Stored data
* * * *
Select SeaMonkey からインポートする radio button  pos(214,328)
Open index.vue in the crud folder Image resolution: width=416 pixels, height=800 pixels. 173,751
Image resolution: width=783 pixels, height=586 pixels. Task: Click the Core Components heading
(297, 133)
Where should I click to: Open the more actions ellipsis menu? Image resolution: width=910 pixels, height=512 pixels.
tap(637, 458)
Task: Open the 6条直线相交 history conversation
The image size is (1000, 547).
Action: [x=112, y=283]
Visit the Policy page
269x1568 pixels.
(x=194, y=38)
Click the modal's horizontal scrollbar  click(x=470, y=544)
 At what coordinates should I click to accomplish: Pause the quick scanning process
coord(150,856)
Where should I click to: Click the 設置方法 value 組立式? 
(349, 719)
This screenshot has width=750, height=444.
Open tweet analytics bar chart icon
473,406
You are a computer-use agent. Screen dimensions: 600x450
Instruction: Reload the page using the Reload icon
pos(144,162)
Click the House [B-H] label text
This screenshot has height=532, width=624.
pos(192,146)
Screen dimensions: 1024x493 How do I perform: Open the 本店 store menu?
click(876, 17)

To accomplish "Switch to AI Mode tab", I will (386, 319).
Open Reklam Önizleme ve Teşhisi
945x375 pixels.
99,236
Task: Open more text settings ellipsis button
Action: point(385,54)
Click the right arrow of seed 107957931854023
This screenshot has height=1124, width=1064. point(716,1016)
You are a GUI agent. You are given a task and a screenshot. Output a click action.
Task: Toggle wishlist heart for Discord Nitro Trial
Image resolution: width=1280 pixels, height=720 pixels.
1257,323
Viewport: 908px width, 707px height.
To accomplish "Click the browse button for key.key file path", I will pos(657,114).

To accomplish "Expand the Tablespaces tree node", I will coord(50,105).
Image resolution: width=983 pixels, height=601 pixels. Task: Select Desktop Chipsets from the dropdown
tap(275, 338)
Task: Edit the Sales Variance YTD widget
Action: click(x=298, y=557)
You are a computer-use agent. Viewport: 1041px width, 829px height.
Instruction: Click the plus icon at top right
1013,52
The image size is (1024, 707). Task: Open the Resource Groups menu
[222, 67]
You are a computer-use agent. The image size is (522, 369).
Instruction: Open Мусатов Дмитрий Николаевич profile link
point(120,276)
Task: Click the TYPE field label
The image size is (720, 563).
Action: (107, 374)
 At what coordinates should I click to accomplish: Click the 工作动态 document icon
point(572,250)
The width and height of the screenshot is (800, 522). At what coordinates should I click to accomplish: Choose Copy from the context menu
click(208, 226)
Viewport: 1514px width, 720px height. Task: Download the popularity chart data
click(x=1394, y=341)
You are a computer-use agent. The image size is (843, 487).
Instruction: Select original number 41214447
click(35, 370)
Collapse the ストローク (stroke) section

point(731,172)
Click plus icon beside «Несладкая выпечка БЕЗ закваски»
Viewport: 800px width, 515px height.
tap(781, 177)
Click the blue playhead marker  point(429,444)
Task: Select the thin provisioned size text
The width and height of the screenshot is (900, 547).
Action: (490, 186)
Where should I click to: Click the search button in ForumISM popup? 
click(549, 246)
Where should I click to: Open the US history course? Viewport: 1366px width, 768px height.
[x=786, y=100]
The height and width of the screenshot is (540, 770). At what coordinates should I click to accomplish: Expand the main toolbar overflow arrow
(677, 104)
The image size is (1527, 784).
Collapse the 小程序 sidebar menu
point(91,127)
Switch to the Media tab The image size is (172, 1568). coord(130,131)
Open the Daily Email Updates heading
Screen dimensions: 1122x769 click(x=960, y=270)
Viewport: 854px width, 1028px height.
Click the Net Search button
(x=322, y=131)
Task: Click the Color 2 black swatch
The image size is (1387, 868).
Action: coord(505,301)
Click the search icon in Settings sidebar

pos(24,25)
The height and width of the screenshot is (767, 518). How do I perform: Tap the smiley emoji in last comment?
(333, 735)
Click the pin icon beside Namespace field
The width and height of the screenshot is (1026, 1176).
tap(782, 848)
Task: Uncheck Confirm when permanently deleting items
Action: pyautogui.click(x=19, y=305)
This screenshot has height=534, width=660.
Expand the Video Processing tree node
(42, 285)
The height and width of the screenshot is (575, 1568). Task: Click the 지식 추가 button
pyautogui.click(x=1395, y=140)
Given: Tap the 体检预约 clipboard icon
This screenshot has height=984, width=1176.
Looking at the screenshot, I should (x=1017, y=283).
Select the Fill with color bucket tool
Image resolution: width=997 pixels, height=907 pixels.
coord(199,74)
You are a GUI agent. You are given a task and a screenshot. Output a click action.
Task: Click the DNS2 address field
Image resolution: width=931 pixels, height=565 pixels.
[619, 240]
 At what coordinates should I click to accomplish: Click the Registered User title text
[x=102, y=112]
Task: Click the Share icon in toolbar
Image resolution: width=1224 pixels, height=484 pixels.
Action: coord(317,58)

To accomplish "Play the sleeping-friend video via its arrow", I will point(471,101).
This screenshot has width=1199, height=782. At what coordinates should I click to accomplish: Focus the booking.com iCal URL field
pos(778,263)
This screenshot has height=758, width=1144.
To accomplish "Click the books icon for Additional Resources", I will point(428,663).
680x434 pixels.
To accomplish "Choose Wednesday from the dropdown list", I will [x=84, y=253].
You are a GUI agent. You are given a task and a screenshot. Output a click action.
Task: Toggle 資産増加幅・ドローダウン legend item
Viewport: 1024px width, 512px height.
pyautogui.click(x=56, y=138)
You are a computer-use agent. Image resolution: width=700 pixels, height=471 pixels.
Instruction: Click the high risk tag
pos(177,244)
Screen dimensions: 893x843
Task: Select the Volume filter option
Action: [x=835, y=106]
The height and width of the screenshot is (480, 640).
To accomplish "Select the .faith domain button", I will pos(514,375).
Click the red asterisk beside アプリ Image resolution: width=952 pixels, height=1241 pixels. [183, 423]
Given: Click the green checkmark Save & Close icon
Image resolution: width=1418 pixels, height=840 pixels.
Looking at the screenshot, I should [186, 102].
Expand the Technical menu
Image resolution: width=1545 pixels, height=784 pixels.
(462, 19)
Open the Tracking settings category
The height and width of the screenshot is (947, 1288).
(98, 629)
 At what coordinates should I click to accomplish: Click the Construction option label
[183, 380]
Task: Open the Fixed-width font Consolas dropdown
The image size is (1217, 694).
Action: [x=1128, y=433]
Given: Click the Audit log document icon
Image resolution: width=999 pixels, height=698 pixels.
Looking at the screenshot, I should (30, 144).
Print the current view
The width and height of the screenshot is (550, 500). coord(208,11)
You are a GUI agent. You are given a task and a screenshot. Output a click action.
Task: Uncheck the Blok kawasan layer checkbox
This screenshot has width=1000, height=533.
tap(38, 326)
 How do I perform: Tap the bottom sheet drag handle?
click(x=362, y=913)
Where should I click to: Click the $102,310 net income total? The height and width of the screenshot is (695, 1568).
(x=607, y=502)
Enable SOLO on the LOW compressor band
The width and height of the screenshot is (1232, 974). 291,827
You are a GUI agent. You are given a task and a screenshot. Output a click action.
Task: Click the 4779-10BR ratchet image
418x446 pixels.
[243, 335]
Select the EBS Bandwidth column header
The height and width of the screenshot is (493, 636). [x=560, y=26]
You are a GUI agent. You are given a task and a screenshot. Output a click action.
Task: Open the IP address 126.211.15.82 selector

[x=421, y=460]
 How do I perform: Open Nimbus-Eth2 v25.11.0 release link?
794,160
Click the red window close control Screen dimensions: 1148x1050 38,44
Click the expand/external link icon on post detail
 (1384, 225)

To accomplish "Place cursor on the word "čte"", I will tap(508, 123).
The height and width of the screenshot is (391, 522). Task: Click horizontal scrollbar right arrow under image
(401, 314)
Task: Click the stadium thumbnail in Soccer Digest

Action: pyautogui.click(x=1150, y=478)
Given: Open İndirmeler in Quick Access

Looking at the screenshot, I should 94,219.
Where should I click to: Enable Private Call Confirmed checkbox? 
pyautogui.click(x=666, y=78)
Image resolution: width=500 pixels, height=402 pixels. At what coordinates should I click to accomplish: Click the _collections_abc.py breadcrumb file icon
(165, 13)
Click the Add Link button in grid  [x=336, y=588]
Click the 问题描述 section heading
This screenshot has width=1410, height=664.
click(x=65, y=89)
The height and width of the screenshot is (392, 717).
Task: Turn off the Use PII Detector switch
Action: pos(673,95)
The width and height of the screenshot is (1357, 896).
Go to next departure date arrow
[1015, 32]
* * * *
WHAT IS EXPECTED ▸ Search the data for "computer". Copy every line that has it.

OUTPUT OF THE TASK ▸
You are a computer-use agent. Screen dimensions: 600x450
You are a computer-use agent. Viewport: 1041px width, 829px height.
You are a computer-use agent. The image size is (522, 369).
You are a computer-use agent. The image size is (843, 487).
You are a computer-use agent. Image resolution: width=700 pixels, height=471 pixels.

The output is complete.